The classification findings showed that overall 84% (n = 22) of the participants sorted the photos based on racial group (Black and White), while the remaining 16% (n = 4) sorted the photos based on race and gender. The percentage of participants by grades was first grade (15%), second grade (58%), and third grade (27%). Sorting the photos by racial group was not related to grade level (first, second, and third), Fisher’s exact p ≥ .320, two-tailed, and Cramer’s V =. 177, or to gender, Fisher’s exact p =. 626, two-tailed, Cramer’s V = .134. In addition, accurate sorting of the photos into racial groups was not related to self-identified race, Fisher’s exact p = .630, two-tailed, Cramer’s V = .146. (Cramer’s V values that are close to 1.0 indicate a strong association between the variables.)

Discussion

Based on these results, we concluded that the stimulus images were robust representations of Black and White racial groups. Therefore, all stimuli were included in the RAI instrument.

Study two: Item-reduction activity

Method

Participants

Seventy-nine children in grades 2–3 recruited from two schools in Oregon and one school in Washington participated in the item-reduction activity. Participants were assigned to complete a counterbalanced 56-item RAI (version 1 or version 2). In version 1, 57% of the participants were identified by parents as White, 14% as African American, 5% did not answer the question, and 23% were identified as the “other”Footnote 2 category. The other category was operationalized as children that were identified as White and some other racial or ethnic group. The composition of the sample in version 1 was second grade (14%) and third-grade (86%), and 51% were male and 49% female. In version 2, 55% of the participants were identified by parents as White, 11% as African American, 5% did not answer the question, and 29% were identified as the “other” category. The composition of the sample in version 2 was second grade (61%) and third-grade (39%), and 64% were male and 36% female.

Materials

Two counterbalanced versions of a 56-item RAI were developed and compared to assess stimulus image order variation and variation by item valence (positive and negative).
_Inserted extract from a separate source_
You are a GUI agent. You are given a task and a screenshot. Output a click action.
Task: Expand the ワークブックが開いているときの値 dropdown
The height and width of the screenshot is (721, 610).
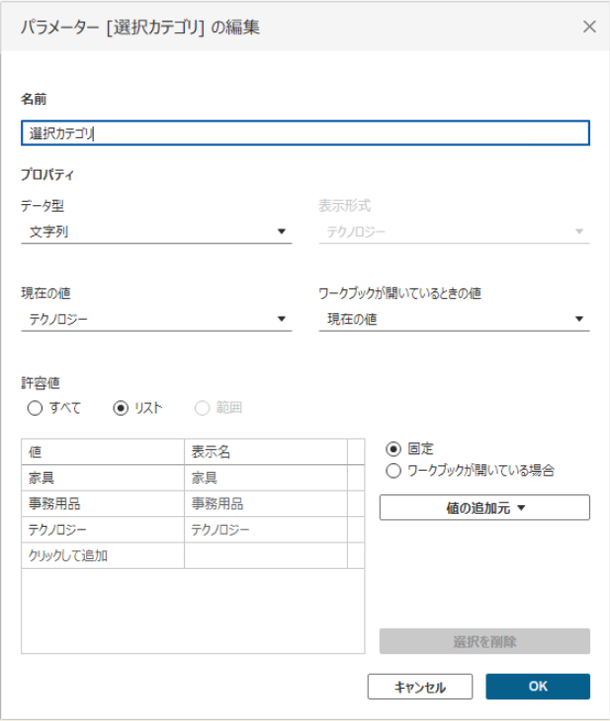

In version A of the RAI, item one showed a Black child on the left side of the screen and a White child on the right side. In version B of item one, the position of the images was switched so that the Black child was on the left side and the White child was on the right side. One group of children completed version A (44%), and one group completed version B (56%). Table 1 shows the order in which the items occurred in version A. In version B, the stimuli were switched, but the question order was the same as in version A.

Table 1 Version A item order

We hired a professional photographer to photograph children’s faces used in the stimulus images. The photographer took eight photos of each child against a gray paper background. We asked the photographer to capture a range of facial expressions of each child (e.g., happy, neutral, sad), and to take mid-body to head shots so that pant and shoe style would not have to be controlled. Each child was given a white t-shirt to wear during the photo shoot. After the children were photographed, the photographer cropped the photos to standardize the appearance of the targets. The Principal Investigator reviewed all the photos and selected the pairings for the stimulus images. We created maximally similar pairs of photos by using facial expression and age range to control for attractiveness.

Item reduction measure

Before participants answered the attitude items, the computer program presented subjects with a computer mouse assessment to verify that group differences were not due to enhanced mouse-use skill and that individual participants were able to use the mouse correctly. Research participants were asked to click on three graphic faces consecutively (green, yellow, and blue). When participants chose the correct face, an applause voice-over played. For incorrect answers, a remedial voice-over stated that this was not the green, yellow, or blue face and to “please try again.” Research participants were allowed two remedial trials. If a child did not answer three out of five questions correctly, the program auto-advanced to a pause screen, and a voice-over stated, “Please raise your hand to ask for help.” All research participants successfully completed the mouse-training activity.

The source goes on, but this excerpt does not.